Available records:
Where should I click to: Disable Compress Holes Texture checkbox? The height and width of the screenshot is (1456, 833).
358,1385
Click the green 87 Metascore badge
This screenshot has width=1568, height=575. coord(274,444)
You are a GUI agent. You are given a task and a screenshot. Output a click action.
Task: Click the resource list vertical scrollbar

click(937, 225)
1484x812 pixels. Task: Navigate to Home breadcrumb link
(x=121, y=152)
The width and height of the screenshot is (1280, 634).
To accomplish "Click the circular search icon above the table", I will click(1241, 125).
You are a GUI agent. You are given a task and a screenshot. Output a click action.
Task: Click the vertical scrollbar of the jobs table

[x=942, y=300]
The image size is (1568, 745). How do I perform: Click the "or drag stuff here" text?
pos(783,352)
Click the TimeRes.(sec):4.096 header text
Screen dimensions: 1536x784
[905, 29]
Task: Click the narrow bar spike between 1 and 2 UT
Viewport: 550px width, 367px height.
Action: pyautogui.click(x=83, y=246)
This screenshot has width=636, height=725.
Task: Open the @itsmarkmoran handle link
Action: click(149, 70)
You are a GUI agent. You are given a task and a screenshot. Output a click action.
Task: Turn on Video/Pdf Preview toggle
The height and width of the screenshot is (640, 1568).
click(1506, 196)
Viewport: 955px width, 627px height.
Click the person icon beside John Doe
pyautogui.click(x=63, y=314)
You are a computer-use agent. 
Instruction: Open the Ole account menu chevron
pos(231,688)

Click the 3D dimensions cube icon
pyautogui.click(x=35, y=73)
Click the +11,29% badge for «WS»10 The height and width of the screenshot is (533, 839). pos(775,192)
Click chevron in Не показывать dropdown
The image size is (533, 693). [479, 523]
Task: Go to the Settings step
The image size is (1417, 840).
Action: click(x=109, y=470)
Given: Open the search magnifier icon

Problem:
In your answer, reproduce every entry exactly as it was written.

Solved problem:
Where should I click to: Disable Compress Holes Texture checkbox? The height and width of the screenshot is (1456, 833).
358,1385
Click the green 87 Metascore badge
This screenshot has width=1568, height=575. coord(274,444)
You are a GUI agent. You are given a task and a screenshot. Output a click action.
Task: Click the resource list vertical scrollbar

click(937, 225)
1484x812 pixels. Task: Navigate to Home breadcrumb link
(x=121, y=152)
The width and height of the screenshot is (1280, 634).
To accomplish "Click the circular search icon above the table", I will click(1241, 125).
You are a GUI agent. You are given a task and a screenshot. Output a click action.
Task: Click the vertical scrollbar of the jobs table

[x=942, y=300]
The image size is (1568, 745). How do I perform: Click the "or drag stuff here" text?
pos(783,352)
Click the TimeRes.(sec):4.096 header text
Screen dimensions: 1536x784
[905, 29]
Task: Click the narrow bar spike between 1 and 2 UT
Viewport: 550px width, 367px height.
Action: pyautogui.click(x=83, y=246)
This screenshot has width=636, height=725.
Task: Open the @itsmarkmoran handle link
Action: click(149, 70)
You are a GUI agent. You are given a task and a screenshot. Output a click action.
Task: Turn on Video/Pdf Preview toggle
The height and width of the screenshot is (640, 1568).
click(1506, 196)
Viewport: 955px width, 627px height.
Click the person icon beside John Doe
pyautogui.click(x=63, y=314)
You are a computer-use agent. 
Instruction: Open the Ole account menu chevron
pos(231,688)

Click the 3D dimensions cube icon
pyautogui.click(x=35, y=73)
Click the +11,29% badge for «WS»10 The height and width of the screenshot is (533, 839). pos(775,192)
Click chevron in Не показывать dropdown
The image size is (533, 693). [479, 523]
Task: Go to the Settings step
The image size is (1417, 840).
Action: click(x=109, y=470)
Given: Open the search magnifier icon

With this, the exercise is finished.